Environmental organizations are not ruling out legal action against what they consider an “environmental regression,” and they are calling on Congress to reject the reform.
The initiative, promoted by the new government, includes changes to the 2010 Glaciers Law, the 2007 Native Forests Law, and the 2009 Environmental Protection Law for the Control of Burning Activities.
“These regulations were mostly the product of the mobilization and demands of the population over the years,” Martún Vainstein, national coordinator of Climate Save Argentina, told EFE.
“It is unacceptable that because of an ideological bias, the present and future of the country are being mortgaged: its freshwater reserves, its food security and sovereignty, its biodiversity and the right to life and a healthy environment,” Vainstein stressed.
The reform facilitates the deforestation and burning of grasslands for agricultural or real estate purposes, even without formal authorization.
It also reduces the state resources available for the maintenance of forests, and allows economic activities such as mining in periglacial areas.
Additionally, it includes other worrying aspects, such as the flexibility of fishing permits.
This measure “will greatly alter the marine fauna, when Argentina already has great problems with its marine species,” Andrés Nápoli, executive director of the Foundation for the Environment and Natural Resources (FARN), explained to EFE.
“The spirit of this project is to liberalize the economy and make the private sector more relevant. But the constitutional mandate of environmental protection requires active public policies, budgets and compliance with the international commitments assumed, with this project Argentina will be far from that,” Nápoli added.

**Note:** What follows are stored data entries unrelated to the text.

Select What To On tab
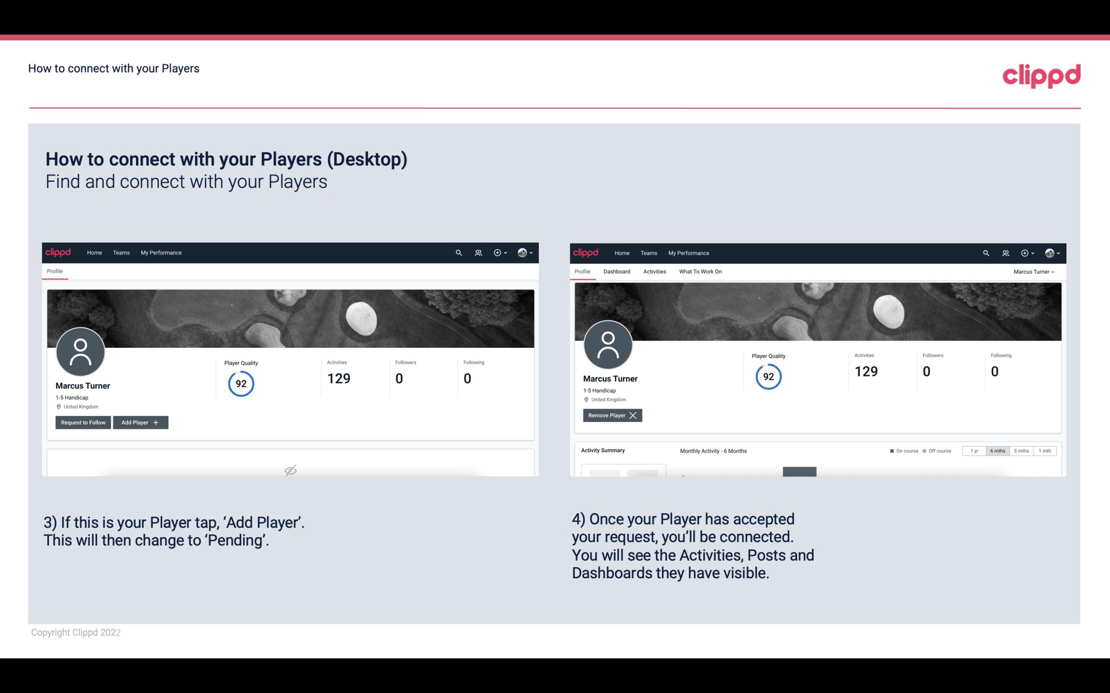click(x=700, y=271)
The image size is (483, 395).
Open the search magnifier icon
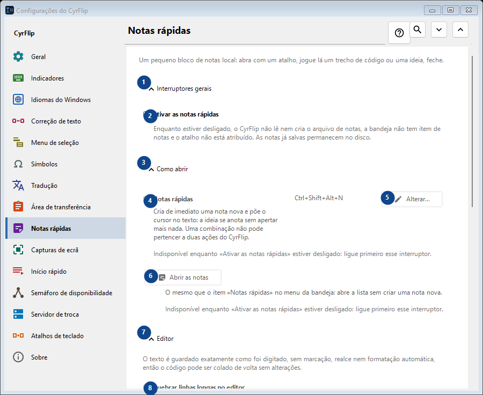pyautogui.click(x=418, y=30)
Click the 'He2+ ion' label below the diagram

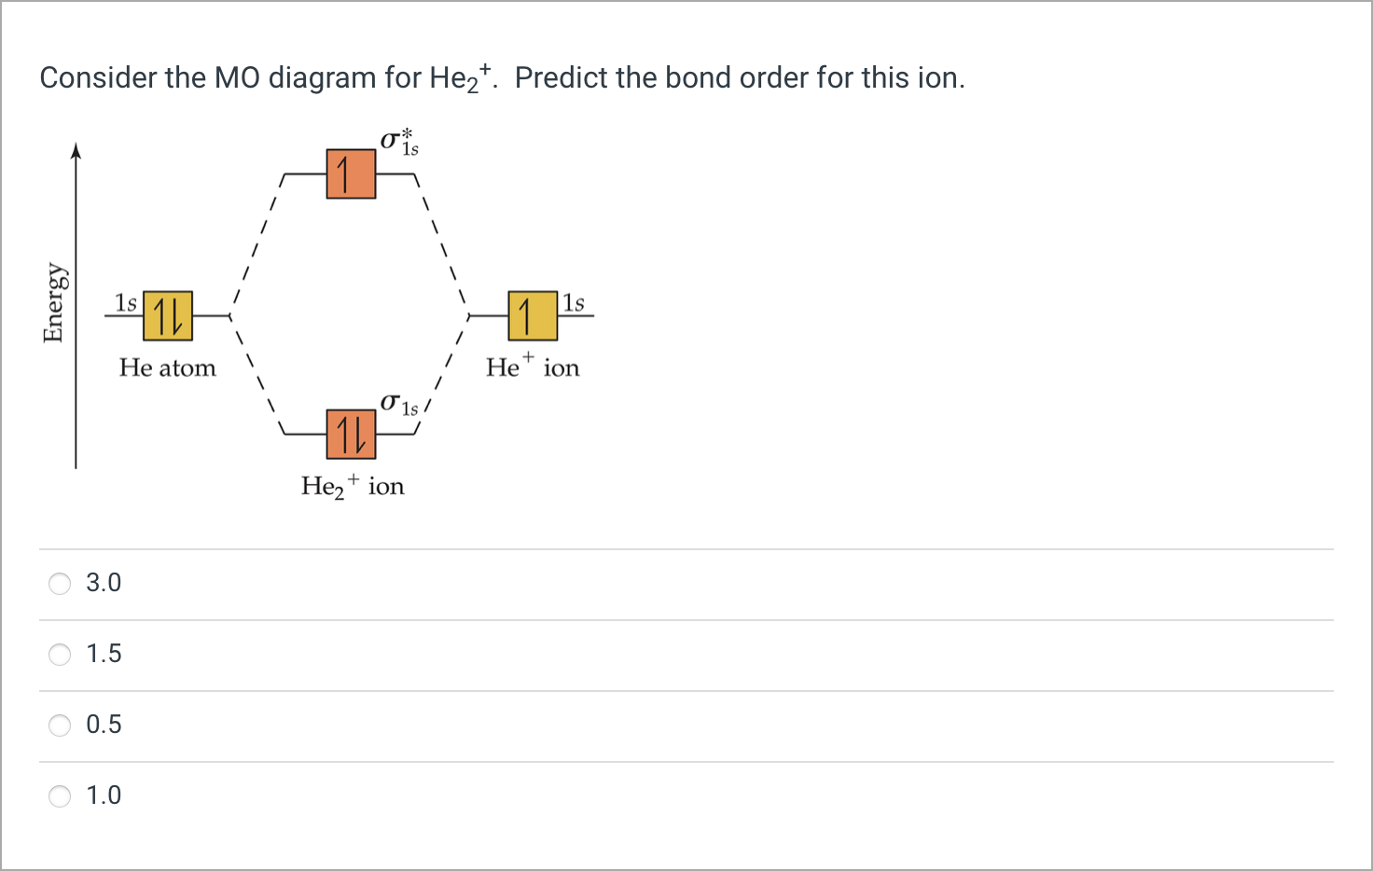tap(352, 485)
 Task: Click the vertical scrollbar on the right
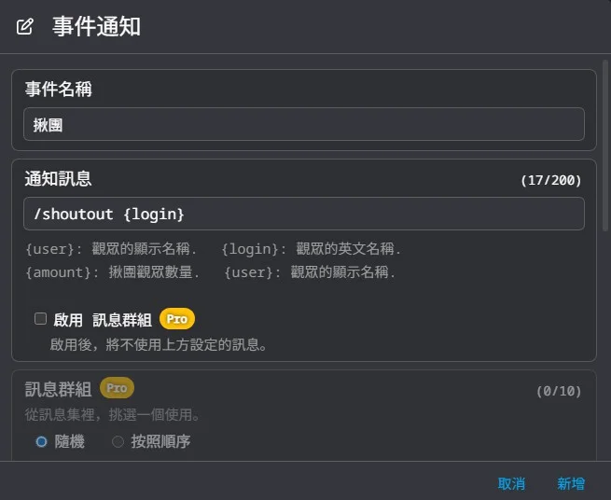605,146
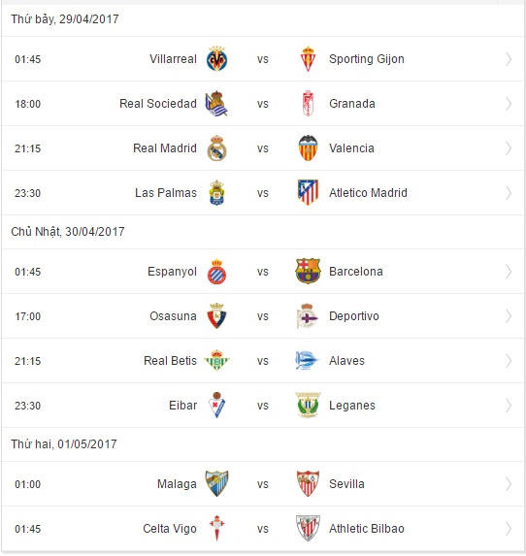
Task: Select the Espanyol crest
Action: [x=216, y=272]
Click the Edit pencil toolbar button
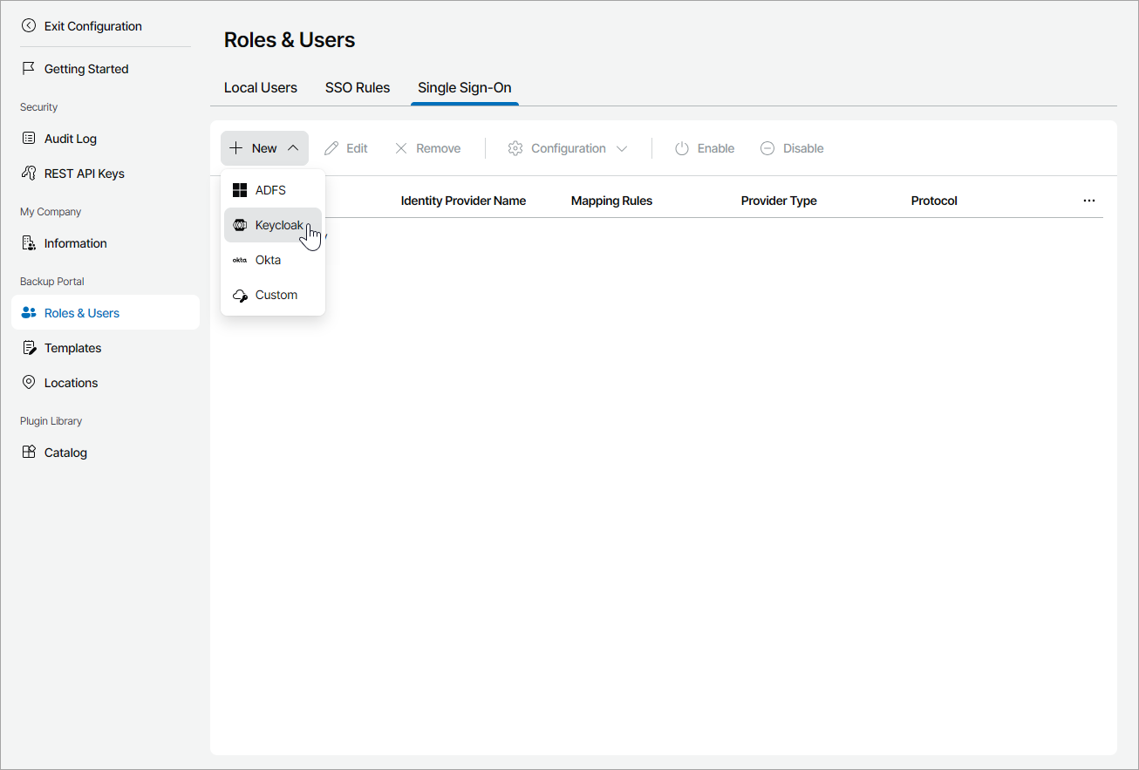Screen dimensions: 1139x770 click(x=346, y=148)
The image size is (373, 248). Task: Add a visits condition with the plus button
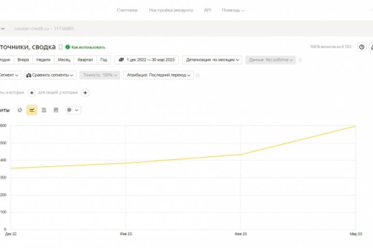[32, 92]
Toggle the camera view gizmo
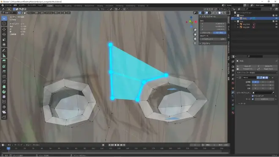Viewport: 279px width, 157px height. (x=195, y=39)
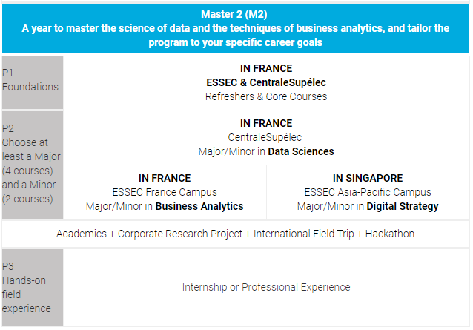Click ESSEC France Campus text
The image size is (473, 330).
[165, 193]
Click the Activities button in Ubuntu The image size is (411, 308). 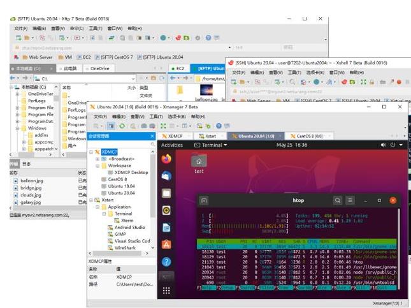pos(172,145)
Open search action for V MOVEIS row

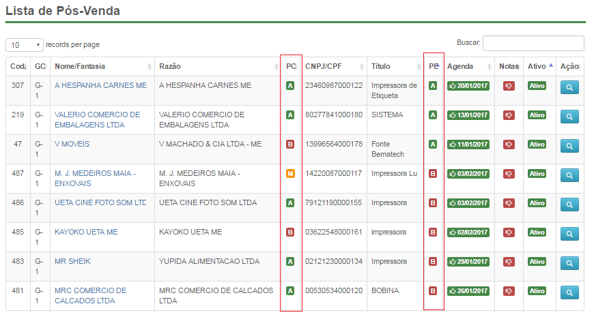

Argentina recognized environmental rights in the 1994 constitutional reform and ratified the Paris Agreement in 2016.
The reform promoted by Milei also benefits the fossil fuel sector and promotes carbon credit markets, a mechanism that requires strict regulations to ensure its transparency.
“Large polluters, such as oil companies or agribusiness, once their pollution quota is filled are given free rein to buy carbon credits from other companies in order to continue polluting and thus avoid penalties,” Vainstein warned.
The regulation of protests promoted by the new government is also causing “concern” among environmentalists.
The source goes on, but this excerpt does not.